-- PROBLEM TO SOLVE --
All that belongs in the answer is the lines from the one containing "Image resolution: width=822" to the end of the listing below, copied exactly, pictures excluded.

-- SUPPLIED RECORDS --
######

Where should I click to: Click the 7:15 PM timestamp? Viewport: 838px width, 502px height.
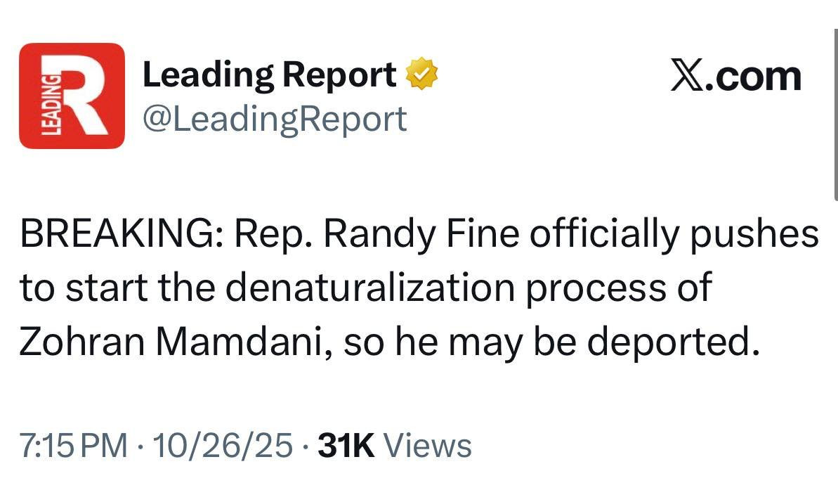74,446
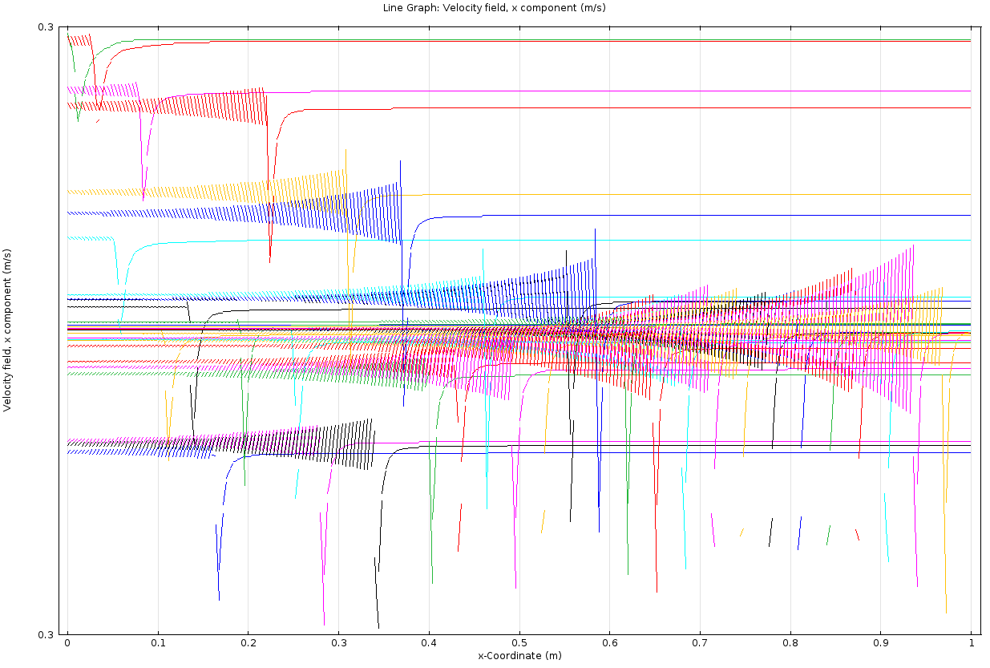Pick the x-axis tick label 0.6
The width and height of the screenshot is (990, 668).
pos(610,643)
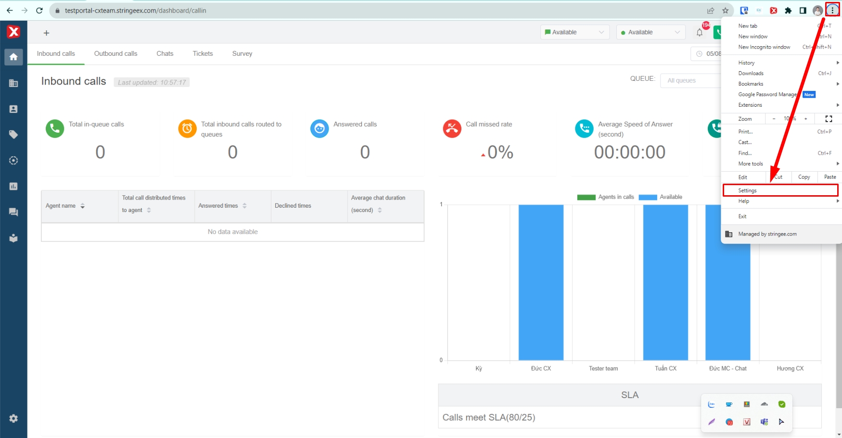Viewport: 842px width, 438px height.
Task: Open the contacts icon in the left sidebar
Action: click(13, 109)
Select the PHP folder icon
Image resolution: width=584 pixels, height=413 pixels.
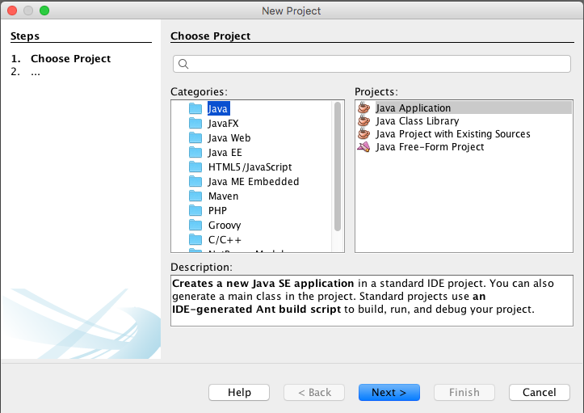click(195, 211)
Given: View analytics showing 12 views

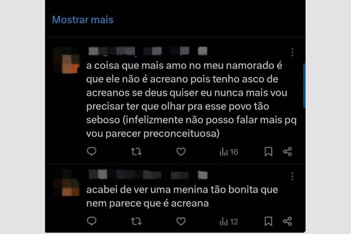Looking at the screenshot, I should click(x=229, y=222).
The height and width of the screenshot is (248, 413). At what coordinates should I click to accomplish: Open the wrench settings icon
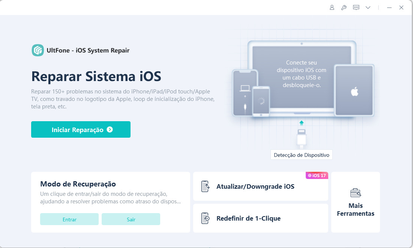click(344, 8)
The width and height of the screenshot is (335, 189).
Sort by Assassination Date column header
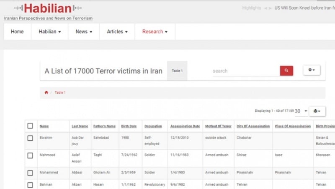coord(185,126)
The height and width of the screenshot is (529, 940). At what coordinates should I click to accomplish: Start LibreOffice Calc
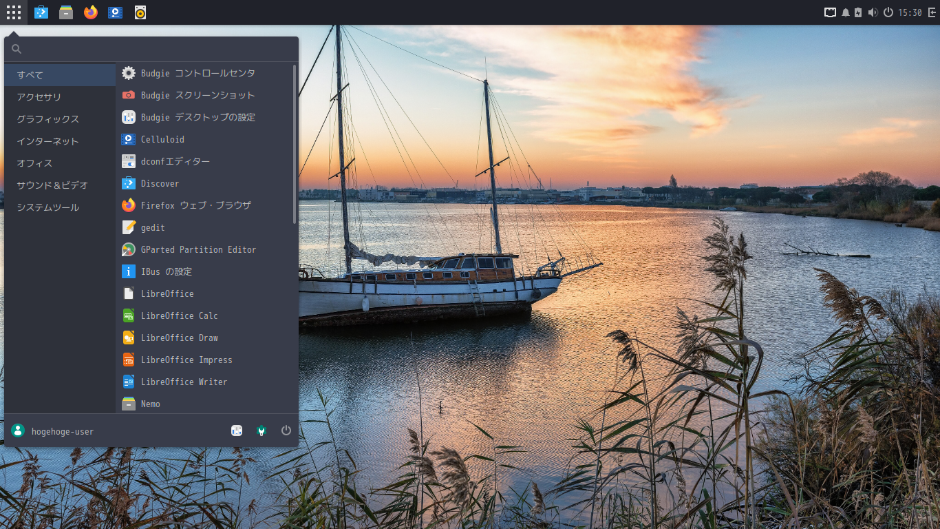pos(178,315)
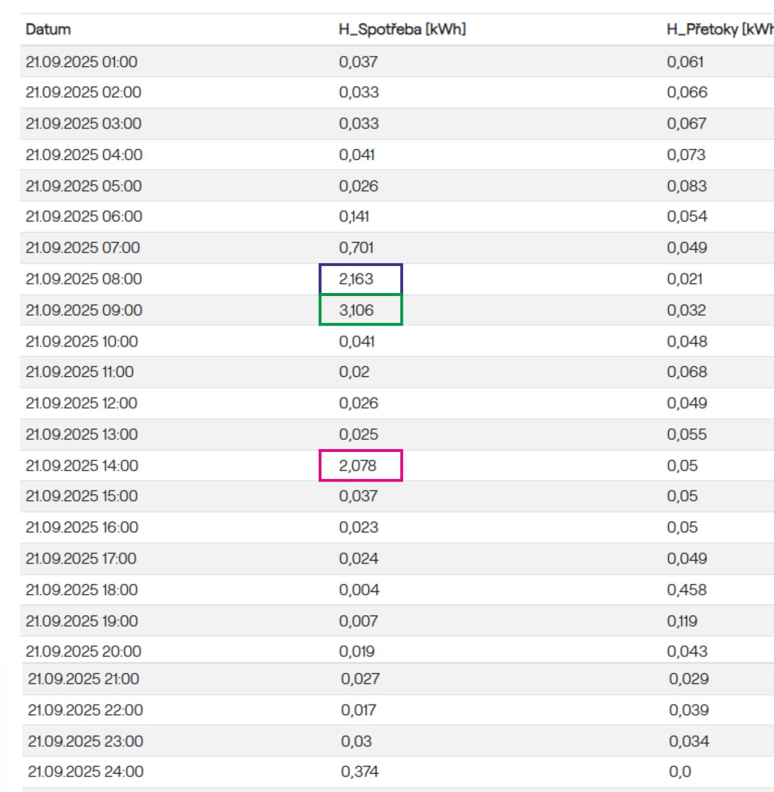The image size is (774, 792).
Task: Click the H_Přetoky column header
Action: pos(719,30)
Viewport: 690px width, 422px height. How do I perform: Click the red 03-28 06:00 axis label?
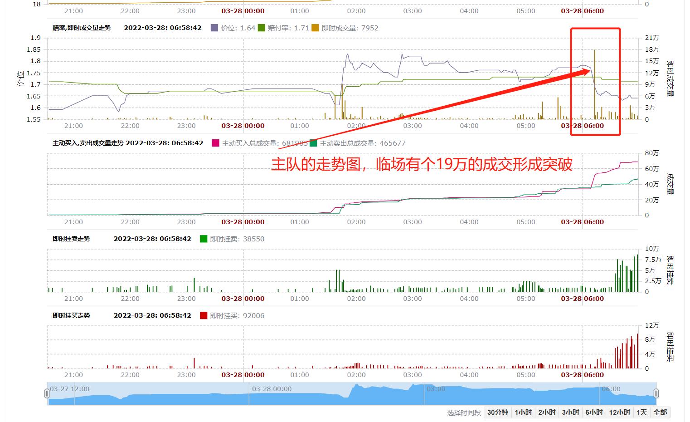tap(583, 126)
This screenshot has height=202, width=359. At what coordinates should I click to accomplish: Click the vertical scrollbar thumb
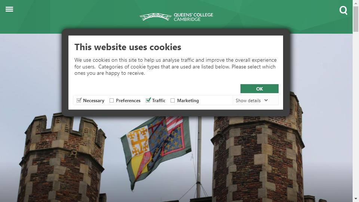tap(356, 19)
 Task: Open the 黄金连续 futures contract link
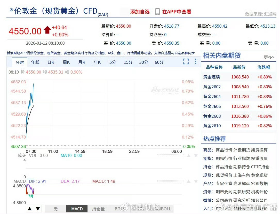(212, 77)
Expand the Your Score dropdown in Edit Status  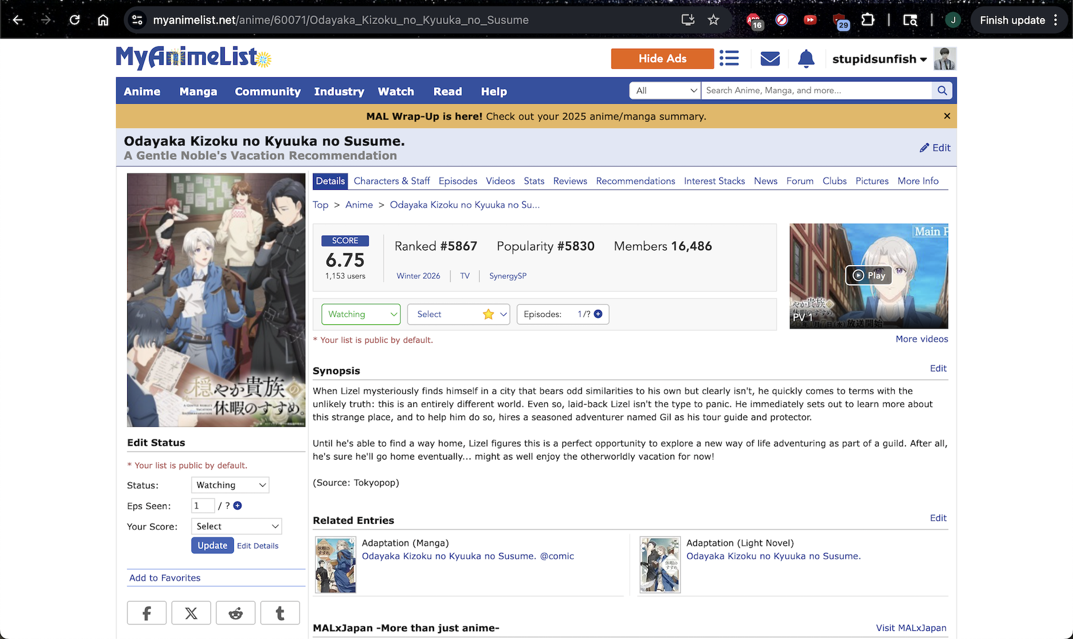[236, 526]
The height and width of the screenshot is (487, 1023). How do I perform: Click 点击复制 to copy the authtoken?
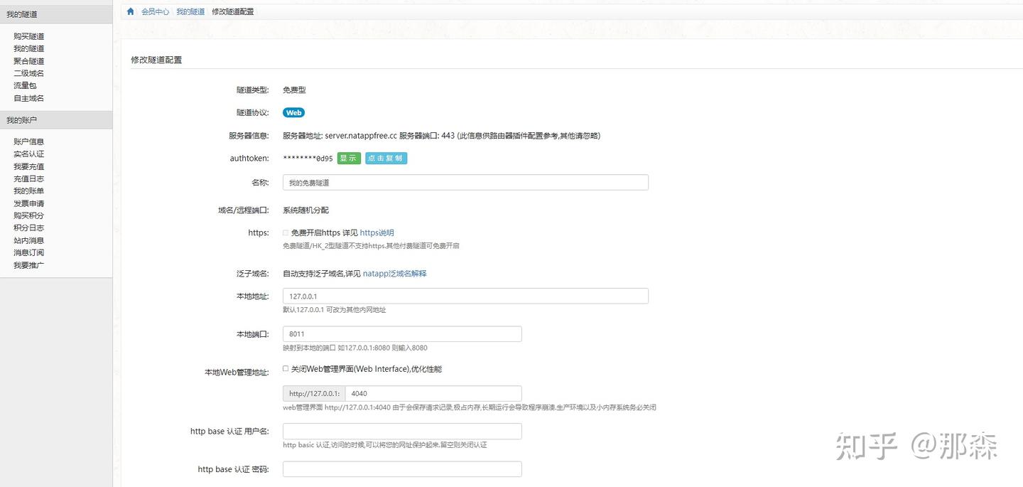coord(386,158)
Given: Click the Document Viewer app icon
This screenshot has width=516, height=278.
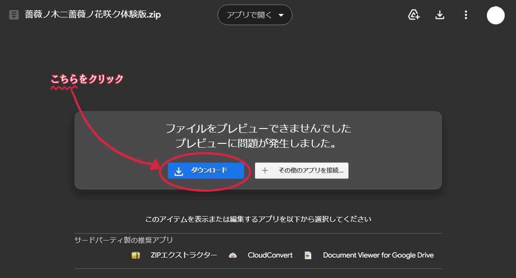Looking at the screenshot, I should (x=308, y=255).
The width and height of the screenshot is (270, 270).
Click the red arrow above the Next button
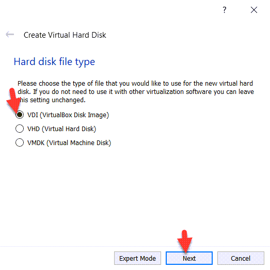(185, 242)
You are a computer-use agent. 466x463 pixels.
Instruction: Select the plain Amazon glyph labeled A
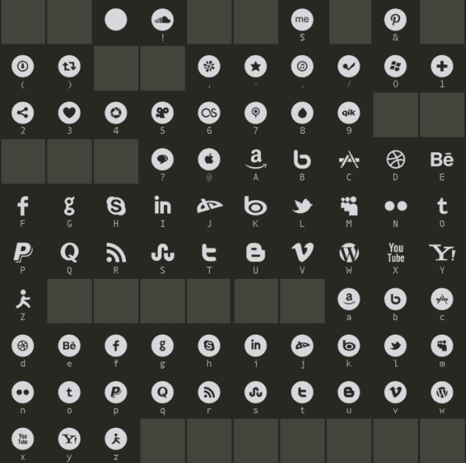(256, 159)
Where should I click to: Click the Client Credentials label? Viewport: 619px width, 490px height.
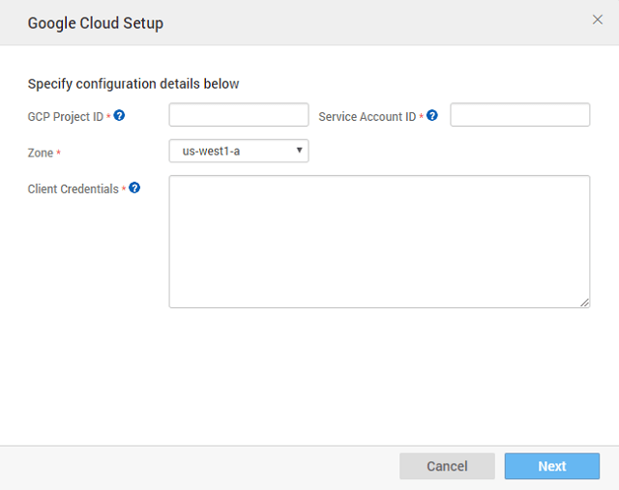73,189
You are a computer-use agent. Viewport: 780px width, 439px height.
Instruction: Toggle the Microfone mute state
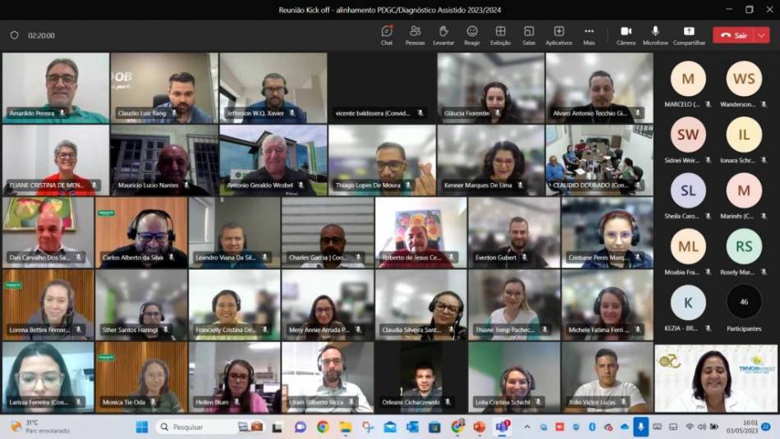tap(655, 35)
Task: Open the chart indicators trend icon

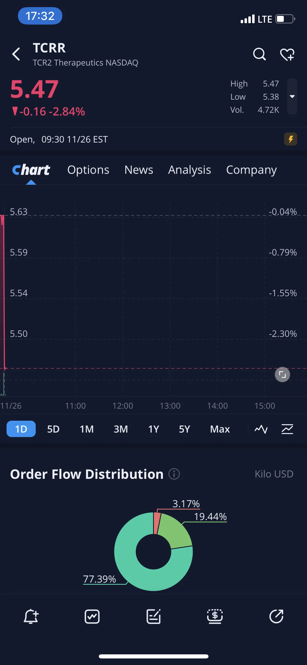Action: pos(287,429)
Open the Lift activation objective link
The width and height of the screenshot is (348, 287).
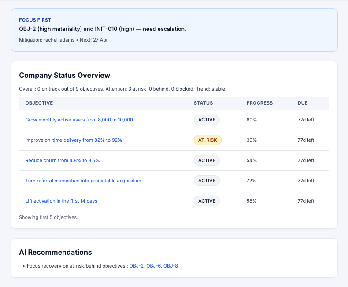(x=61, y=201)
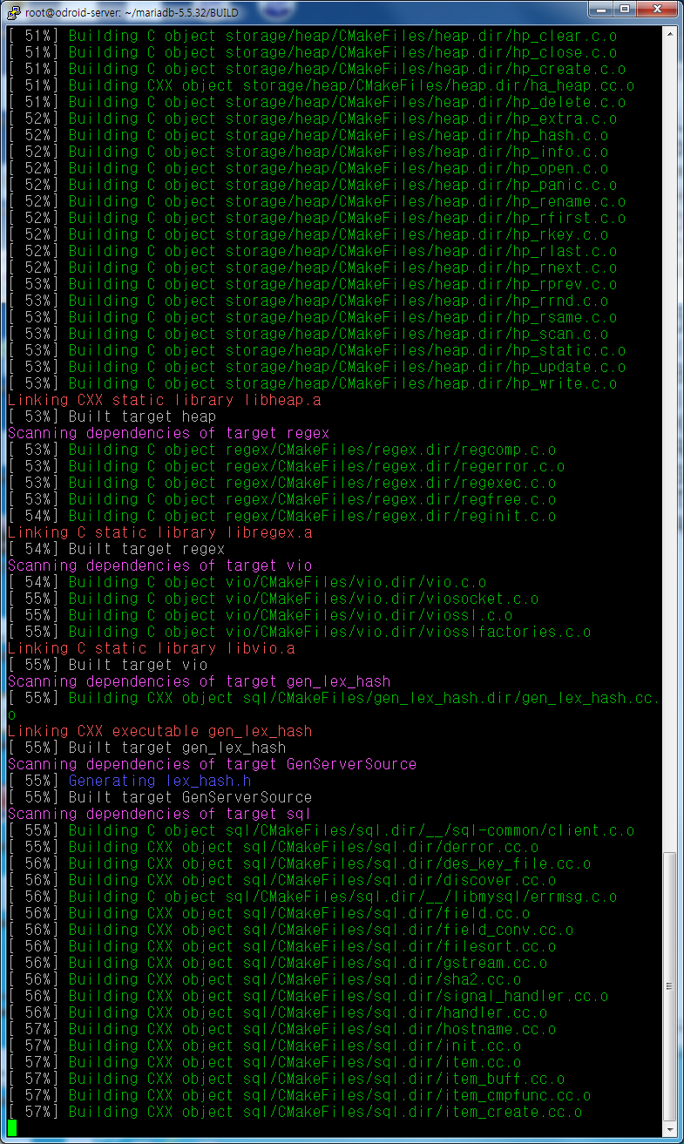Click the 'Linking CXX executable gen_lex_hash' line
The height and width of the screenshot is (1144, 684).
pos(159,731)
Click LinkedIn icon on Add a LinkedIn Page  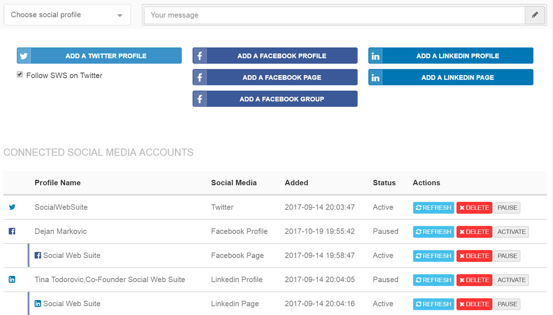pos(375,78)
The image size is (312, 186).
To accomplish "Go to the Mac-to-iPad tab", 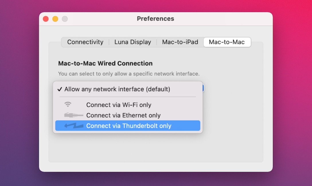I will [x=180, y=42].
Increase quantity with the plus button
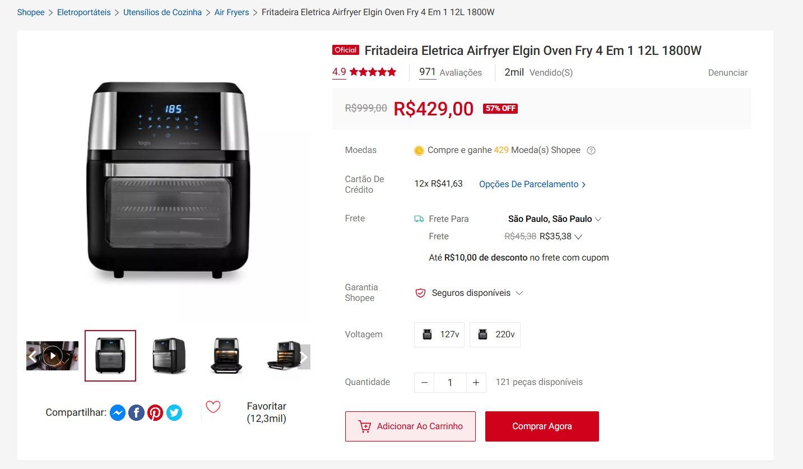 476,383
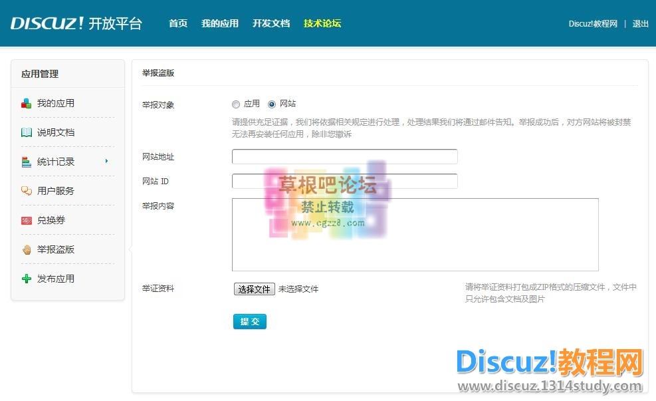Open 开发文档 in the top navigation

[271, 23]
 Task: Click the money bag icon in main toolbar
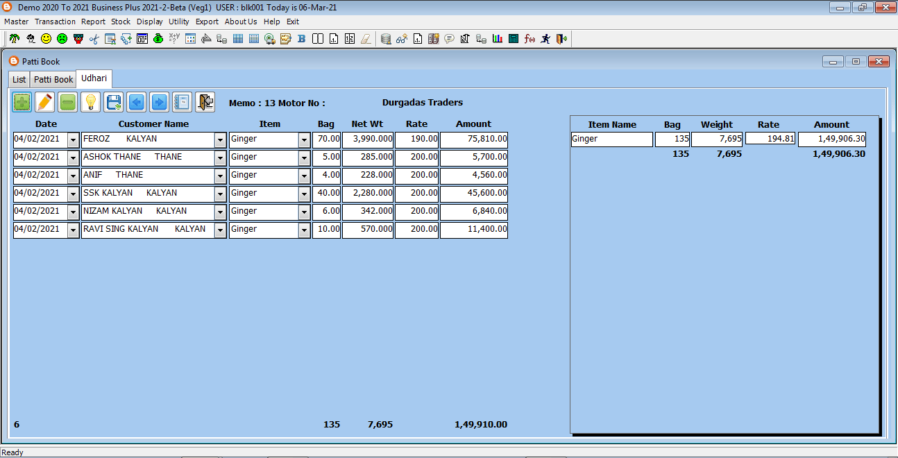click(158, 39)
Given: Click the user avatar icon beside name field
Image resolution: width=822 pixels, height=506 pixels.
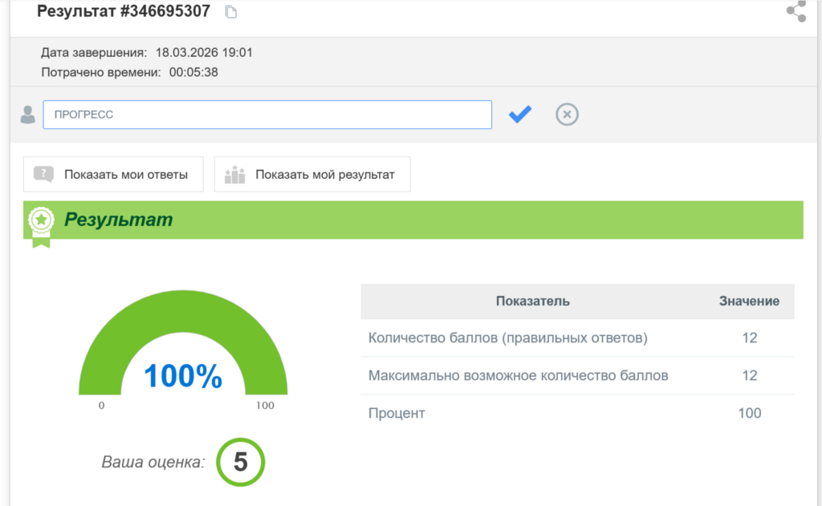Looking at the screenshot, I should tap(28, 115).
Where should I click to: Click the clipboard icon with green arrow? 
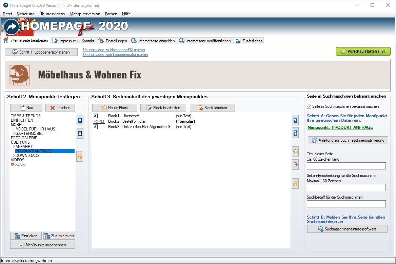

######

-- RESULT OF THIS EXERCISE --
Image resolution: width=822 pixels, height=506 pixels.
Looking at the screenshot, I should tap(28, 115).
Where should I click to: Click the clipboard icon with green arrow? 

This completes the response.